Em entrevista ao Bahia Meio Dia, da TV Bahia, na quinta-feira (23), a mulher, que é do estado do Mato Grosso do Sul e preferiu não se identificar, relatou episódios de sequestro, agressões físicas e ameaças de morte há cerca de seis meses.

“Ele me sequestrou, me levou para casa dele e me manteve em cárcere privado por quase 24 horas, preferindo ameaças, e tentou me matar. Eu tive traumatismo craniano no rosto em dois lugares e foram horas de muito medo. Foram diversos socos no rosto e no corpo.
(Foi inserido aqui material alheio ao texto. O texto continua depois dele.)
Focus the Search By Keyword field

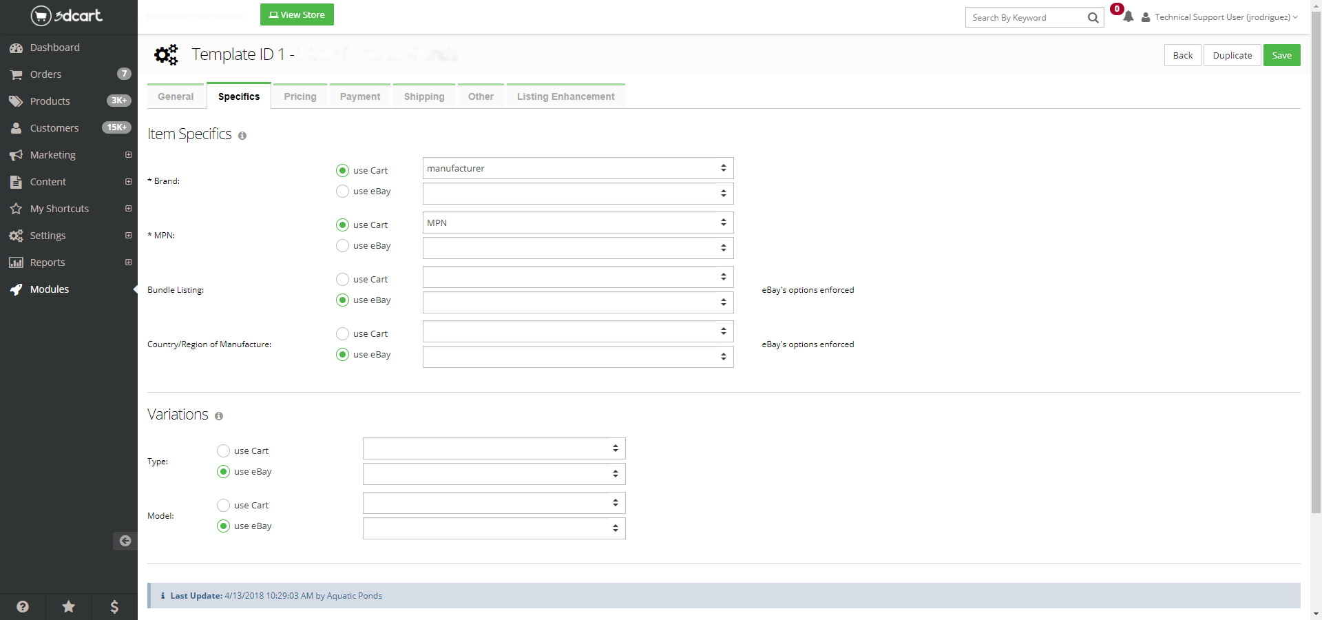1026,18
Ele tentou me matar asfixiada com um cinto”, contou.

Segundo a mulher, após as agressões, ela foi obrigada a gravar um vídeo sob coerção. “Depois disso ele fez um vídeo meu todo ensaguentada onde ele fazia com que eu falasse para ele todas as coisas que ele queria ouvir”, falou a mulher.

Ela também descreveu o comportamento do suspeito. “Ele era extremamente ciumento, possessivo, ele tinha muito ciúme das minhas redes sociais porque eu sempre fui uma pessoa muito ativa por conta do meu trabalho. Eu uso muito as redes sociais e isso era algo que incomodava ele extremamente”. A ex-namorada disse que o relacionamento durou entre 3 a 4 meses e decidiu terminar a relação após perceber o comportamento dele.
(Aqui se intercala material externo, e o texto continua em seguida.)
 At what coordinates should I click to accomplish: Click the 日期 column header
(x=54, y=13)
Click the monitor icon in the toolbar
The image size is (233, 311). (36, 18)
“Eu também tive um relacionamento muito breve com o Endreo e, quando eu comecei a perceber todos esses sinais, tentei me distanciar e ficar o mais longe possível dele, mas mesmo assim ele passou ainda meses me perseguindo me ameaçando”, relatou. A mulher contou que chegou a ficar internada e registrou ocorrência após conseguir fugir. “Quando consegui fugir da casa, pedi ajuda, registrei a ocorrência, o Ministério Público solicitou a busca e apreensão, mas ele nem chegou a ser preso. Ele se apresentou na delegacia e saiu pela porta da frente.”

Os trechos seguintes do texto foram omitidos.